The question Spanish tennis fans are probably asking now is whether the shocking defeat is nothing more than a one-off fluke or whether it's the harbinger of a long-term slide in the world rankings.

The normally-dominant Spaniards were missing their top four singles players — Rafael Nadal, David Ferrer, Nicolas Almagro and Fernando Verdasco — to a combination of injury (Nadal and Almagro) and fatigue (Ferrer and Verdasco).

Nadal, whose ranking has slipped to No. 5 during his absence due to sickness and knee problems, is scheduled to return to tournament play this week in Chile.

After losing both the opening-day singles matches Friday, the Spaniards staved off elimination Saturday when the highly-ranked doubles team of Marcel Granollers and Marc Lopez defeated the Canadian duo of veteran Daniel Nestor and youngster Vasek Pospisil in five sets. But by Canada taking the doubles to the maximum number of sets it prompted Spanish captain Alex Corretja to pull the higher-rated Granollers, No. 34 in the world, from Sunday's first reverse singles and substituting the No. 82-ranked Guillermo Garcia-Lopez.

It was a gamble that didn't pay off as Canada's No. 1 Milos Raonic, the world's No. 15-rated player, quickly disposed of his Spanish opponent in straight sets 6-3, 6-4, 6-2 to clinch the series victory.

Spanish left-hander Albert Ramos, who lost to Raonic on Friday, made the final tie score 3-2 when he defeated Frank Dancevic 7-5, 6-4 in what is known in Davis Cup parlance as a dead rubber. It was Dancevic, ranked 166th, who scored the biggest — and most improbable — win of the series Friday when his upset Granollers in straight sets.

Corretja explained his decision to make the Sunday switch this way.

"Marcel had a long doubles match Saturday and on Friday he lost in straight sets in singles which was tough on him both mentally and physically. We knew Milos would be difficult to play no matter if it were Marcel or Guillermo. And we thought (substituting Garcia-Lopez) could be a surprise."

Garcia-Lopez, who was making his debut with the Davis Cup team, said he was hoping for a better result, but gave his best effort.

"It was great for me to get the opportunity to come here and play Davis Cup for Spain," said the 29-year-old native of La Roda. "It shows the depth of our team. I've been in the top 100 for nine years now and I couldn't play one Davis Cup match. For me today was really important. I tried to do my best. I'm really sorry for my country."

With the loss Spain drops down to the World Group relegation round and must win a tie in September to hold its position in the elite group of 16 nations for 2014. Spain's next opponent will be determined in a draw between all eight of this past weekend's first-round World Group losers.

If Spain continues to have injury problems and others continue to put tour play ahead of the Davis Cup then Spanish tennis could be in for a slide.

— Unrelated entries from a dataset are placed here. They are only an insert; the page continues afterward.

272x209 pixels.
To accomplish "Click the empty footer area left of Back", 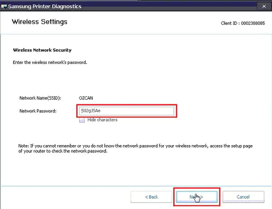I will [63, 197].
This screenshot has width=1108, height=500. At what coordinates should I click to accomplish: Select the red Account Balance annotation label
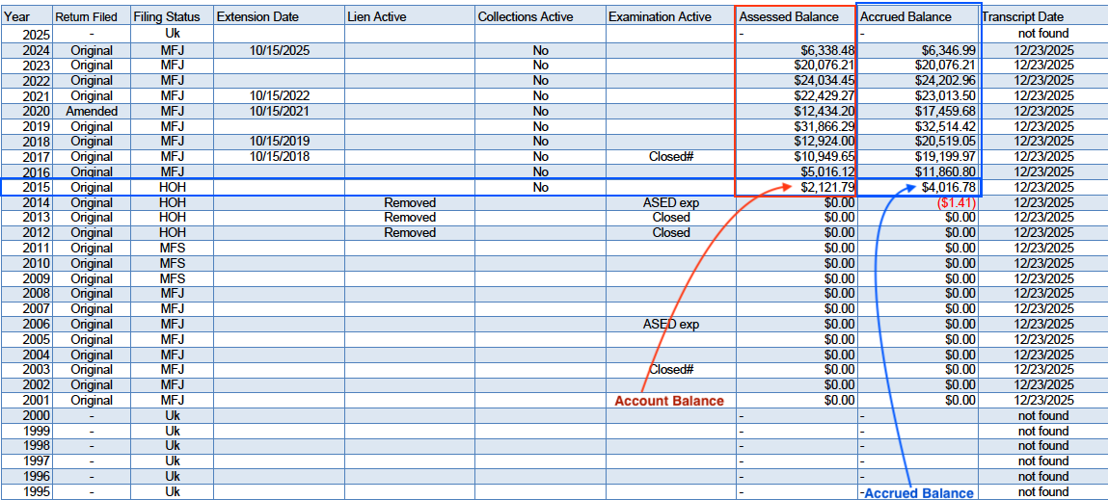pyautogui.click(x=669, y=401)
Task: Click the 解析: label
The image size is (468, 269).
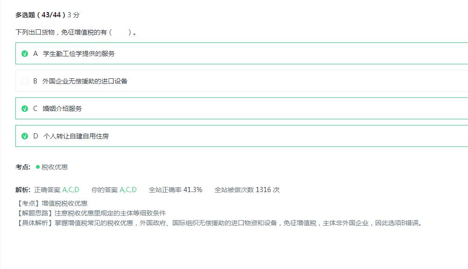Action: [23, 190]

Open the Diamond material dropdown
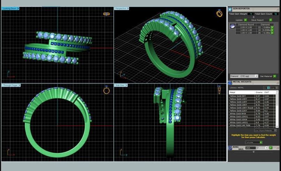(x=256, y=76)
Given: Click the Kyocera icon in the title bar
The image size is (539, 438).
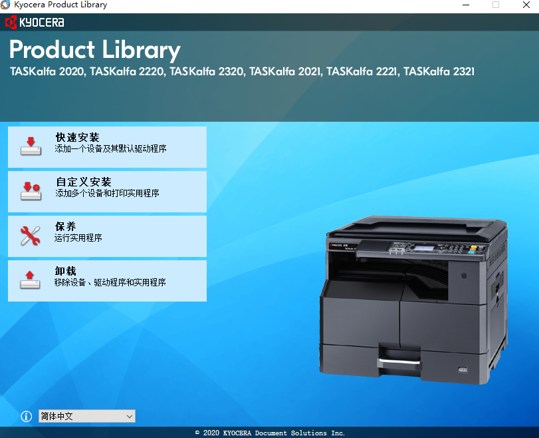Looking at the screenshot, I should 7,6.
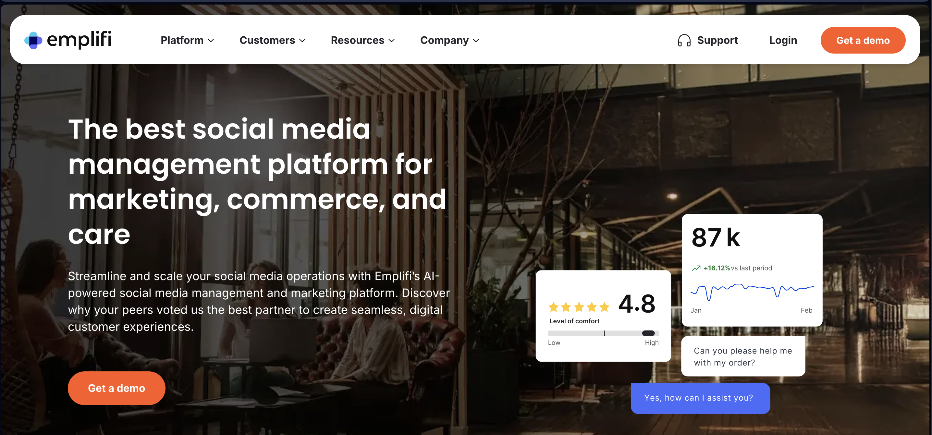The image size is (932, 435).
Task: Click the middle yellow rating star
Action: point(579,307)
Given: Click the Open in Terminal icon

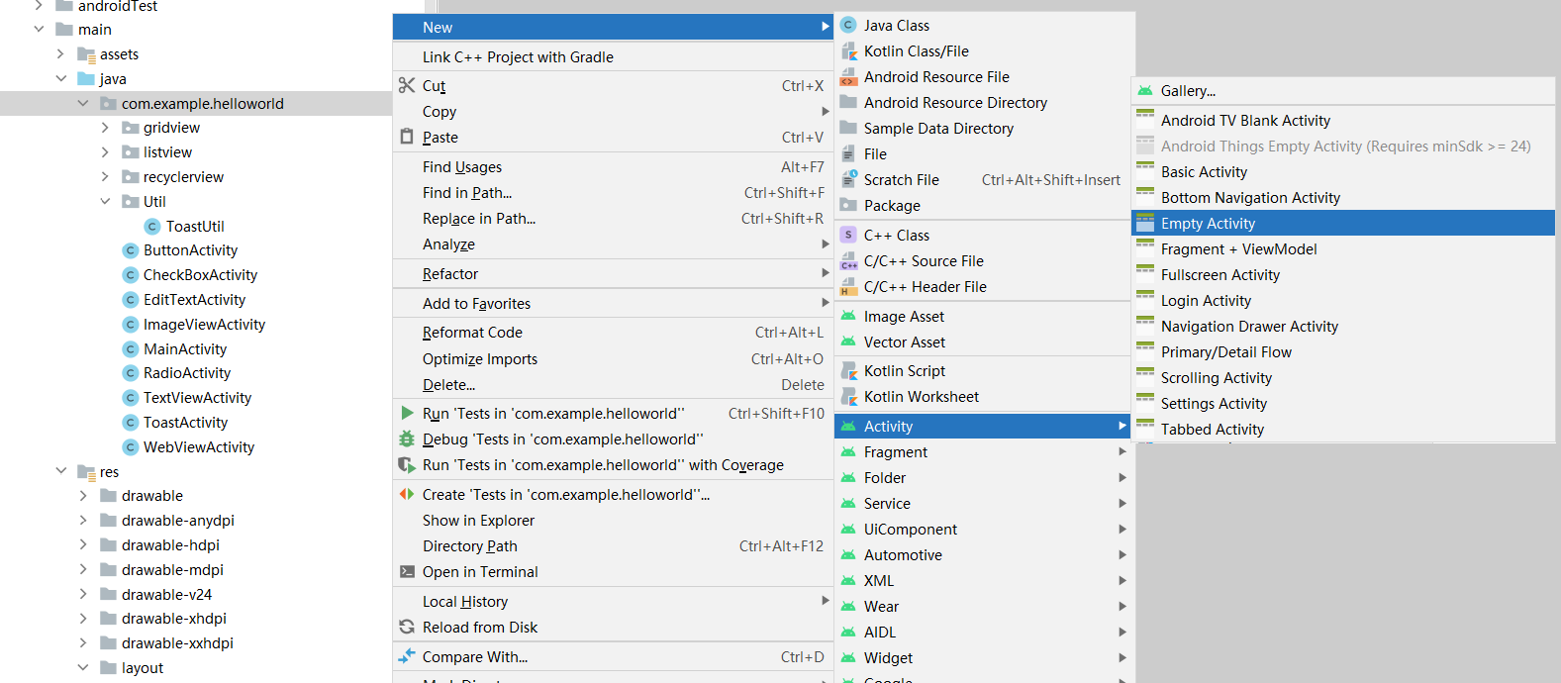Looking at the screenshot, I should coord(407,572).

The country still has plenty of depth — with 13 players currently ranked among the top 100. However, many of them are beginning to press the 30-year-old mark when singles players typically begin to see their performance dip.

There is, however, a group of promising juniors coming up in Spain. But until they prove themselves as pros nothing is a given.

"Spain also has a lot of young players," notes Garcia-Lopez. "But we don't know if they are going to be top-10 players like a Nadal or even a top-100 player. We have hope, yes. But it's too early to tell."

Corretja hopes the Spanish tennis fans understand the situation his team was in this past weekend.

"No. this doesn't mean Spanish tennis is on the way down," he said. "As soon as I knew we would be playing Canada in the first round in Canada and at this time of the year I knew it would be trouble getting players here. I knew Milos would be tough. I feel he can become a No. 1. And I knew players like Dancevic and Pospisil, on any day, were capable of an upset. I have no regrets. We had two players (Ramos and Garcia-Lopez) playing on the team for the first time. I'm happy and relaxed with their performance.

"We just have to go to the relegation round now and try to hold our spot in the World Group."